Accessibility Is Not Universal – Just Yet

It is true that accessibility for those with disabilities has come a long way in recent decades. There are now federal and state laws aimed at protecting your child, such as the Individual with Disabilities Act. However, this does not mean it is widespread. There is still an educational gap for disabled students of color. While most students are entitled to free public education, the provision of appropriate accessibility tools so they can access the curriculum can vary greatly according to the school district and state.

In the workplace, only four in 10 people with special needs are hired. For a parent of children with special needs, this can be a shock. In fact, most parents will say that one of the things they notice about raising a child with special needs is how much time must be spent on raising awareness and pushing for recognition of their child’s rights as they grow older.

Your Finances Will Take A Much Bigger Hit

If you are raising a child with special needs, financial planning takes on a new level of importance. The added costs of therapies, medical treatments, and financial provisions for their education can add a hefty burden to any household income. For black mothers across the country, this is doubly felt. According to data from Lean In, black women are paid 38 percent less than their white male colleagues, and 21 percent less than their white female colleagues. In money terms, that means black women are paid $0.62 for every $1 paid to white men. Couple that with the earning decline experienced by mothers, and the limitations in working hours that mothers deal with when raising a child with special needs, and you have a seriously precarious financial outlook.

Setting up a special needs trust can help you save for long-term financial needs, including provisions for after you are gone. As a bonus, amounts saved in a long-term trust are not counted when you apply for federal benefits like Supplemental Security Income. Supplemental Security Income is aimed at families with low income, and is $783 for an individual and $1,175 for a couple. Children with lifelong conditions like cerebral palsy may also be entitled to financial assistance in the form of cash assistance or a Temporary Assistance for Needy Families grant, based on your state’s requirements. Your local health and human services department will be able to give you all the information you need on applying.

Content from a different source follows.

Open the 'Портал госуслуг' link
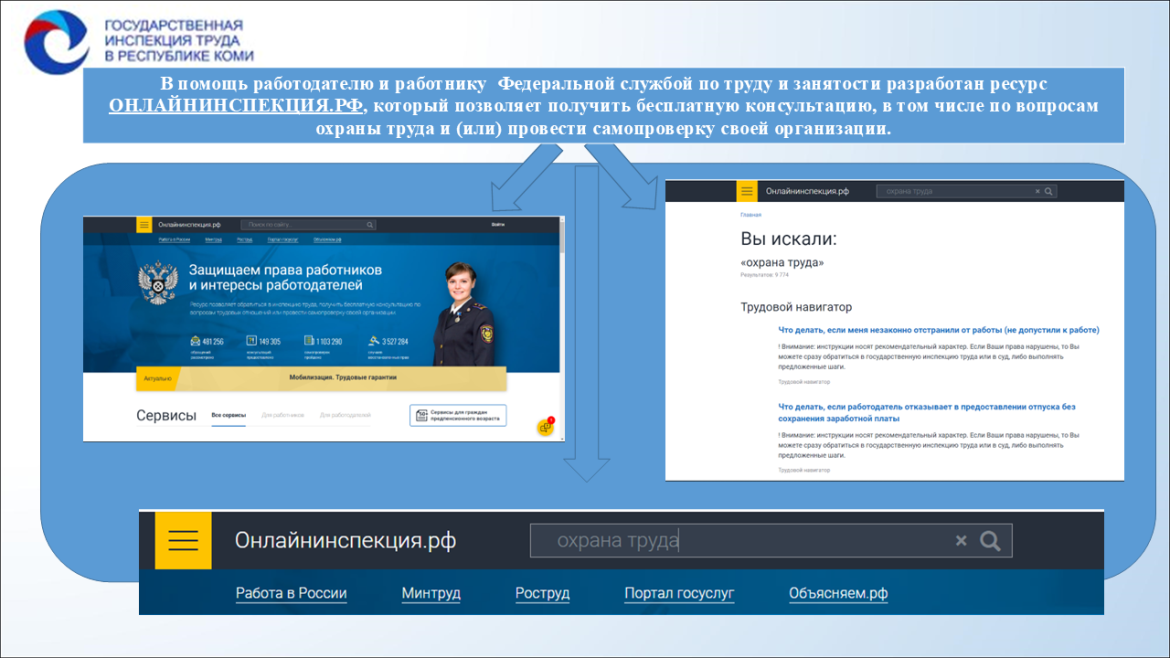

Loneliness And Mental Wellbeing Will Become Extremely Important For Yourself And Your Child

We have seen reports of black mothers not getting enough aftercare for postpartum depression. When you are raising a child with special needs, the mental burden can be much heavier. Coping with the realities of raising a child with disabilities and all that comes with it can leave mothers feeling alone and worn out. Similarly, mothers find themselves having to take on the task of supporting their children, who are more prone to experiencing isolation, loneliness and anxiety as they grow up.

In this case, self-care becomes critical. It is important to surround yourself with a strong support network, and know where to get help if you need it. Support groups for parents of children with disabilities – like Different Dream and Mommies Of Miracles – can be a safe space for discussing your fears and feelings. They are also a great way to connect with others in your position, ensuring you do not feel alone – because you are not. And if this is not enough, do not be afraid to seek professional help by speaking to a therapist. They can provide valuable insight and advice on coping mechanisms for parents of children with special needs.

Finally, remember that just because your experience of motherhood is different, it does not mean it is any less precious. While there are some challenges, there is a long list of good memories to look forward to. Don’t be afraid to march to the beat of your own drum.